The battle climaxes in a fight between Josh (as a Na'vi, of course) fighting Colonel Quaritch in a Powersuit. Josh eventually gets Quaritch out of the suit. Quaritch flees back to the base on foot but is chased down by a pack of viperwolves.

And that's it for the Battle of the Big Rock Candy Mountain.

All the suriviving humans are rounded up - including Selfridge - and shipped back to the command ship in Pandora's orbit. Josh bluffs to them that Pandora is developing an extremely potent antibody for humans in its atmosphere, and if they return they will all certainly die.

That night, the Na'vi gather in a chant, queued into the planet itself. Josh's human and Avatar bodies lie side by side. His rebreather is removed from his human body, insuring its death. Zuleika kisses him....and his Na'vi eyes open.
_____ _____ _____

Note: I'll be posting my review of the story within a few days , and some other thoughts and analysis a few days after that. By February 20th - at the absolute latest - I'll have everything posted. As always, feel free to write to me at davidcbrennan@aol.com.

UPDATE: Avatar Review Will be One Day Late

With sincere apologies, I want to say that my review of Avatar is going to be a little late. I promised to have it posted today, but I'll have it up by tomorrow, the 11th. (This time, I don't just promise, but cross-my-heart and hope-to-die promise!)

To the extent that you're interested in an excuse, I've been busy trying to get funding for my business, and I've also just spread myself a little thin in studying the story.

Coming Soon: Review of Avatar Scriptment

Most of you probably know by now that Avatar is now official. Since the news came over two weeks ago and this is the first update since then, you've probably deduced that, while this is a pretty good place to come for opinions, I'm not stopping any presses with insider scoops.

However, through my relentless and intrepid investigatory work (www.google.com), I've finally obtained a full copy of the original scriptment for Avatar, and you can check back in here by February 10th for a full review. If you have any specific questions about it, e-mail them to me at DavidCBrennan@aol.com and I'll make sure to answer them, either in the review or via e-mail (the smart money's on "Can I have a copy?" as being the most submitted query).

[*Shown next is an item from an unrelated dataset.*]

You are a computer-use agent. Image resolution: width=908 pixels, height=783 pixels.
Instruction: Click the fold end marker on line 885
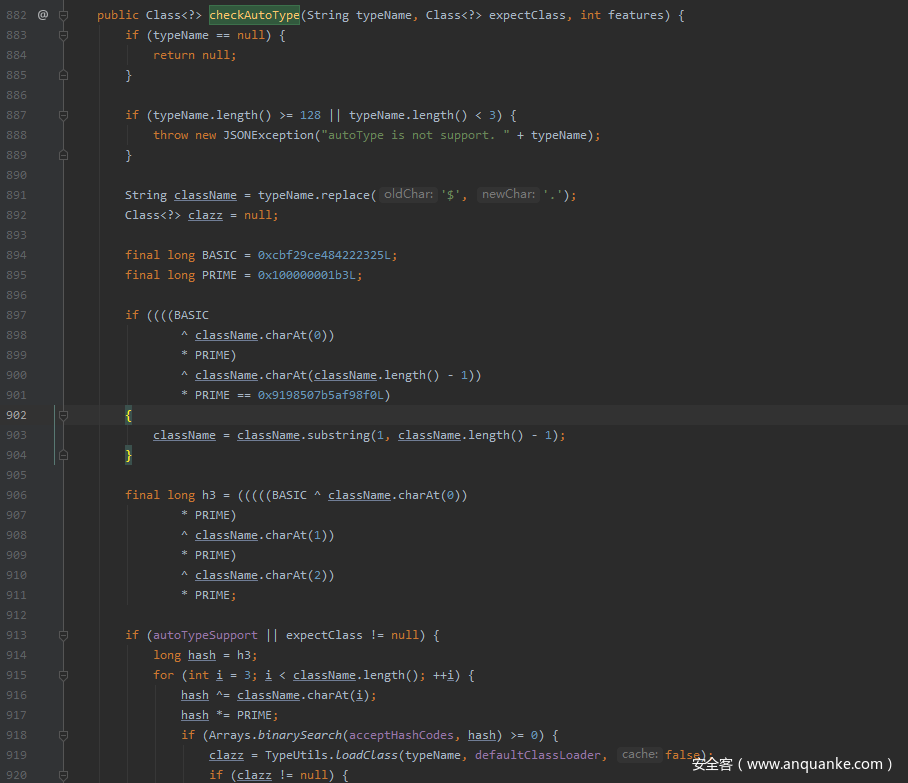[x=64, y=75]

Oh sure, the Avatar script's been floating around for a decade, so you can find plenty of reviews elsewhere online....but my opinions are the only ones that count, okay? (And you're also bound to find my criticisms laughably politically incorrect. (I mean, aren't I the only guy to slip in a reference to the Duke lacrosse hoax when mentioning James Cameron's works?)

In the meantime, here are some relevant links:

1) AintItCoolNews on seeing The Polar Express in D-3D, comparable to Avatar's. (After venturing out to see The Polar Express in Imax 3D myself, I agree with the praise of the format, although not really to the same degree. One other note is that, for some reason, digital movies like The Polar Express look a lot better in this format than real-world shoots in D-3D, such as Aliens of the Deep.)

2) AintItCoolNews on Robert Zemeckis' comparable upcoming digital movie, Beowulf.

3) Greg Dean Schmitz at Yahoo Movies now has an Avatar page. This site has some pretty good stuff....on the rare occasion when they have anything at all. But while it might get updated about as frequently as Star magazine's Pullitzer collection, when they do post a bit of gossip, you can go ahead and mark it down as fact.